(RECORDS FOR THIS TASK Opens)
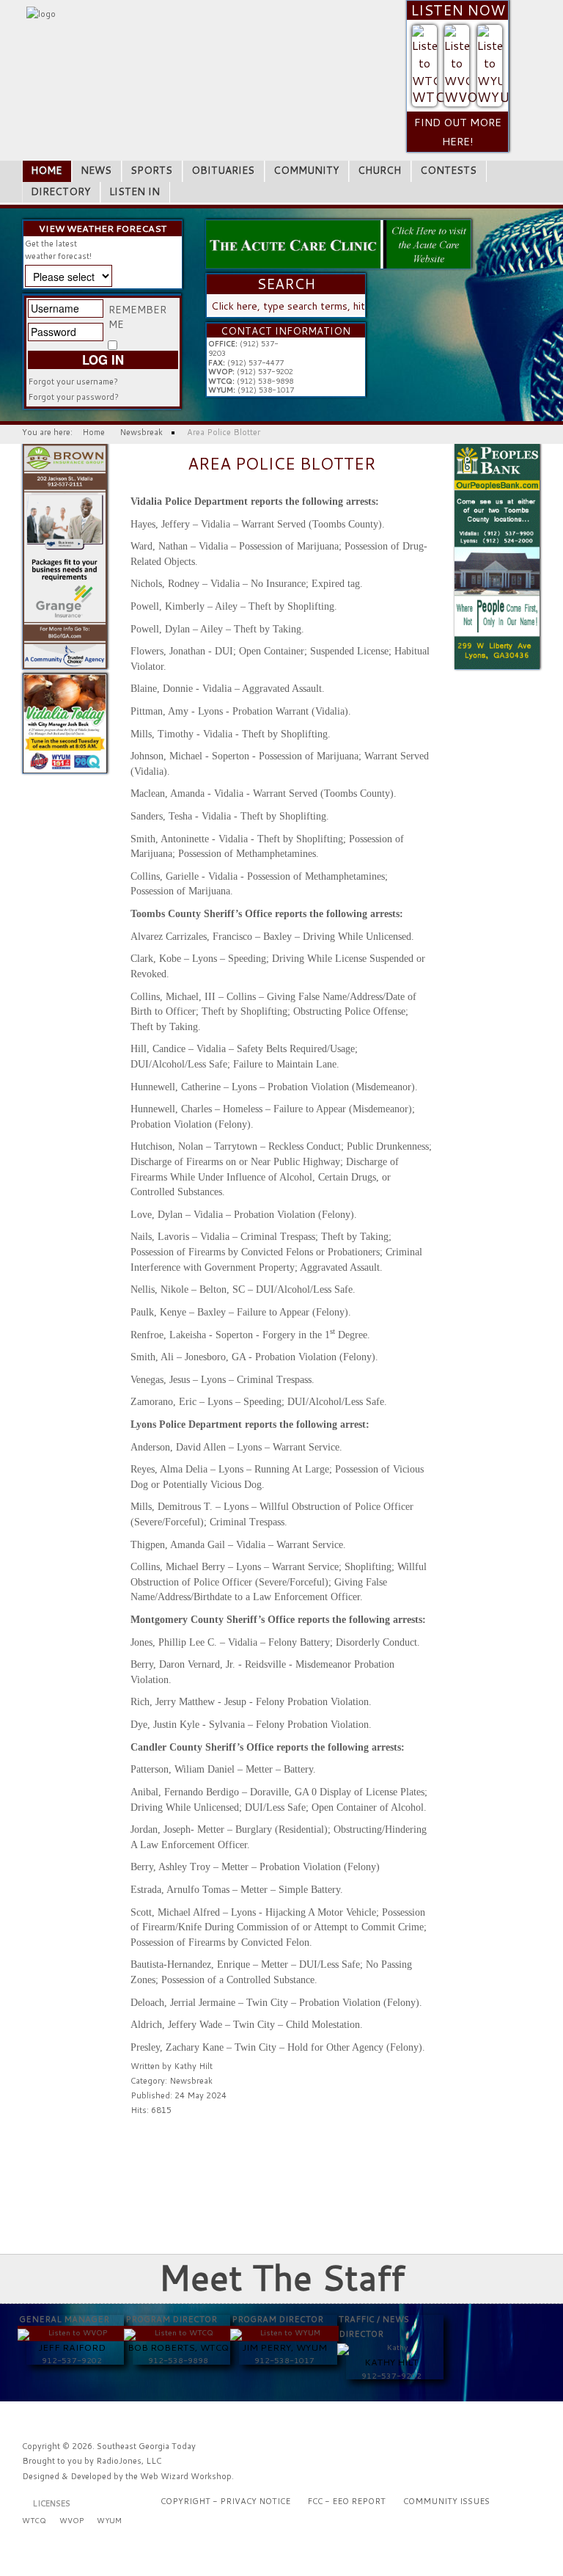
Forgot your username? (73, 381)
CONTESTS (448, 170)
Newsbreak (191, 2081)
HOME (46, 170)
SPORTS (151, 170)
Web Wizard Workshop (186, 2476)
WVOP (465, 97)
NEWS (96, 170)
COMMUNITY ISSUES (446, 2501)
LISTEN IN (134, 191)
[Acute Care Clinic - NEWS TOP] (338, 243)
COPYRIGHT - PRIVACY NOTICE (225, 2501)
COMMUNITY (306, 170)
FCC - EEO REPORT (346, 2501)
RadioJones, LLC (128, 2461)
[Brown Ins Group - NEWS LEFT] (65, 556)
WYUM (499, 97)
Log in (103, 359)
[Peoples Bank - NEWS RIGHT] (497, 556)
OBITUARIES (222, 170)
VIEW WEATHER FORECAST (102, 228)
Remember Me (137, 317)
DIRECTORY (60, 191)
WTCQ (433, 97)
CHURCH (379, 170)
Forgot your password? (73, 397)
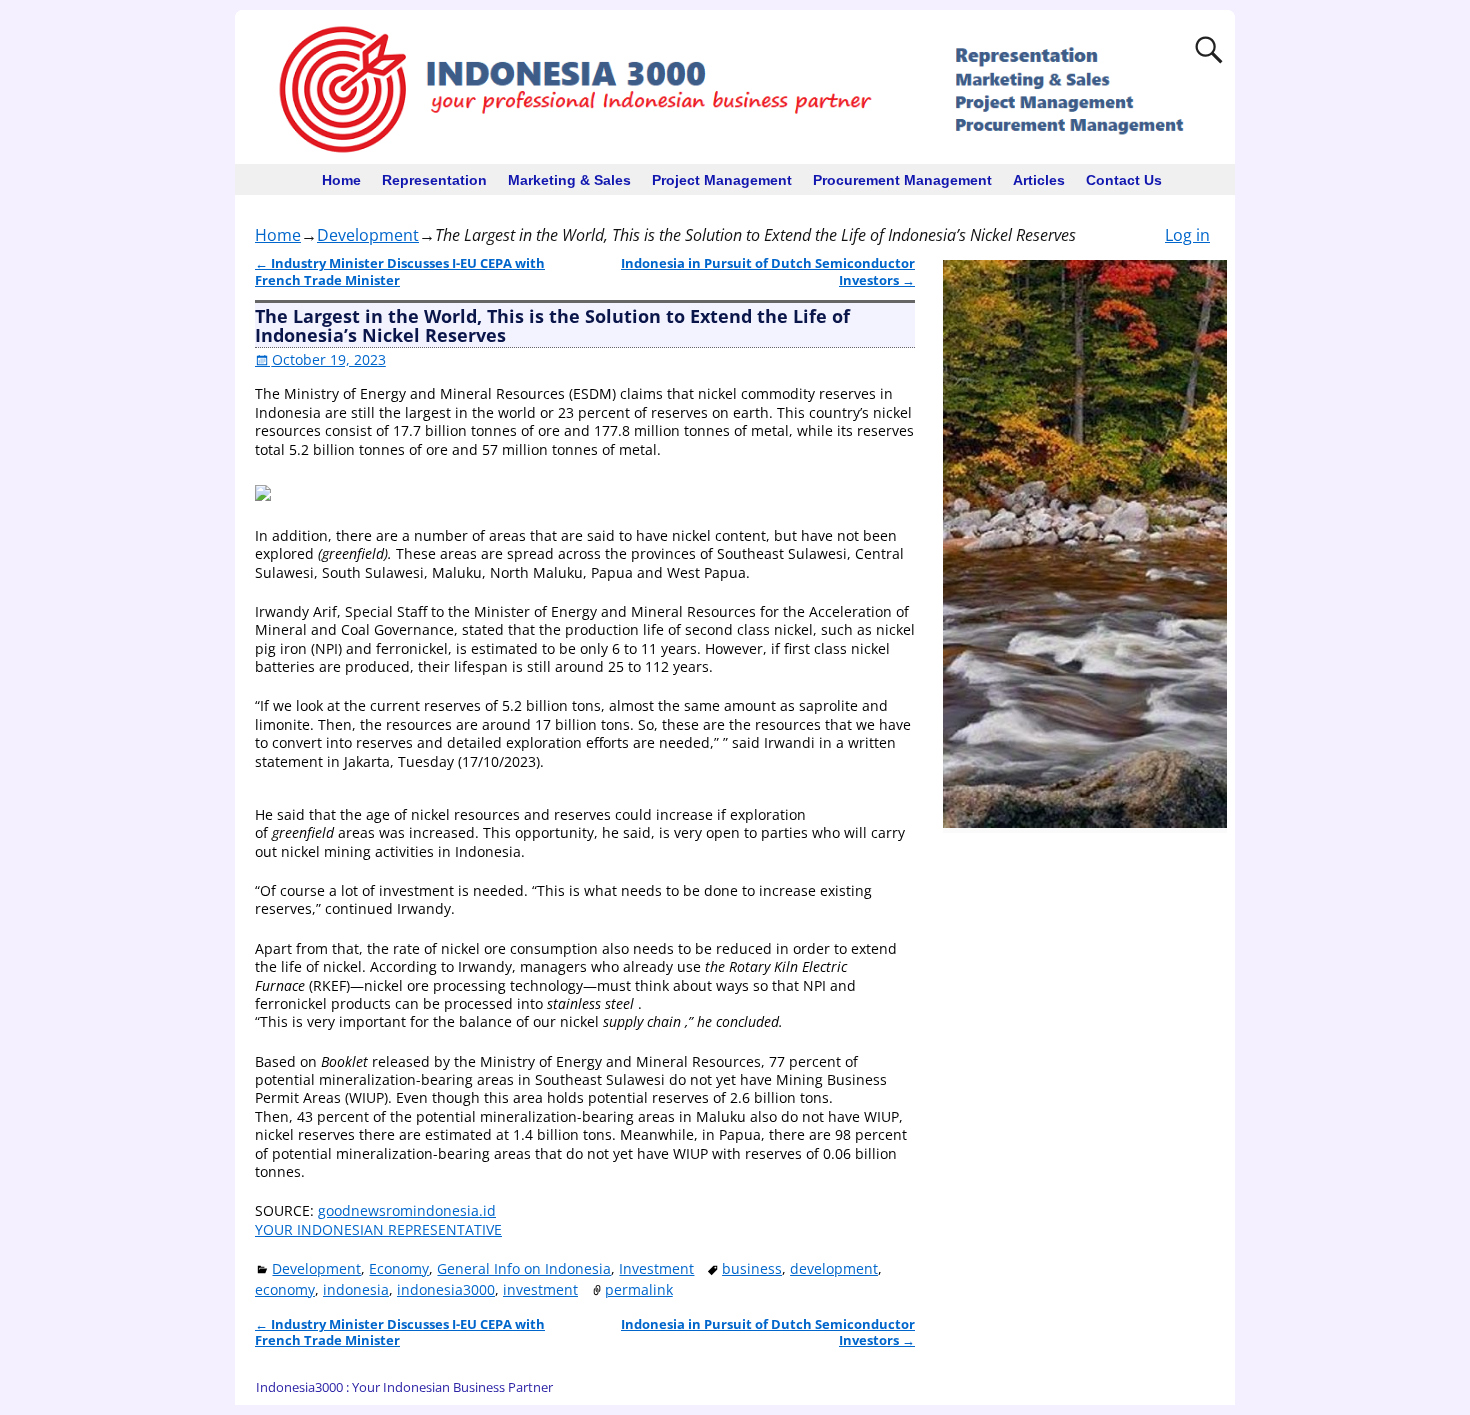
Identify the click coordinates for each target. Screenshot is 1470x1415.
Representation (434, 180)
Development (368, 235)
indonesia (356, 1289)
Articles (1039, 180)
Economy (399, 1268)
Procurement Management (902, 180)
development (834, 1268)
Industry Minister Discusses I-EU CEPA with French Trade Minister (400, 272)
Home (341, 180)
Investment (656, 1268)
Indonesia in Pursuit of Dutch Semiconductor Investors (768, 272)
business (752, 1268)
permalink (639, 1289)
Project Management (722, 180)
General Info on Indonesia (524, 1268)
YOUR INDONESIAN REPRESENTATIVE (378, 1229)
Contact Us (1124, 180)
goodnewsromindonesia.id (407, 1210)
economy (285, 1289)
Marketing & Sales (569, 180)
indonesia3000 (446, 1289)
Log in (1187, 235)
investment (540, 1289)
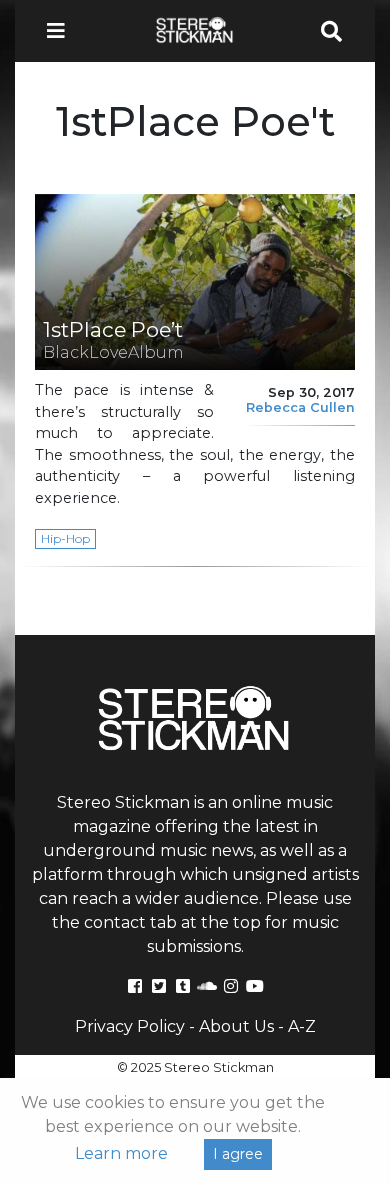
(RECORDS FOR THIS TASK Closes)
Leave the pictures out, and transcribe exactly the lines above starting at the one that contains "VIEW WEATHER FORECAST (102, 228)" and ending at the one that contains "business (752, 1268)".

VIEW WEATHER FORECAST (102, 228)
Remember Me (137, 317)
DIRECTORY (60, 191)
WTCQ (433, 97)
CHURCH (379, 170)
Forgot your password? (73, 397)
Identify the click coordinates for each target. Screenshot is 1470x1415.
Representation (434, 180)
Development (368, 235)
indonesia (356, 1289)
Articles (1039, 180)
Economy (399, 1268)
Procurement Management (902, 180)
development (834, 1268)
Industry Minister Discusses I-EU CEPA with French Trade Minister (400, 272)
Home (341, 180)
Investment (656, 1268)
Indonesia in Pursuit of Dutch Semiconductor Investors (768, 272)
business (752, 1268)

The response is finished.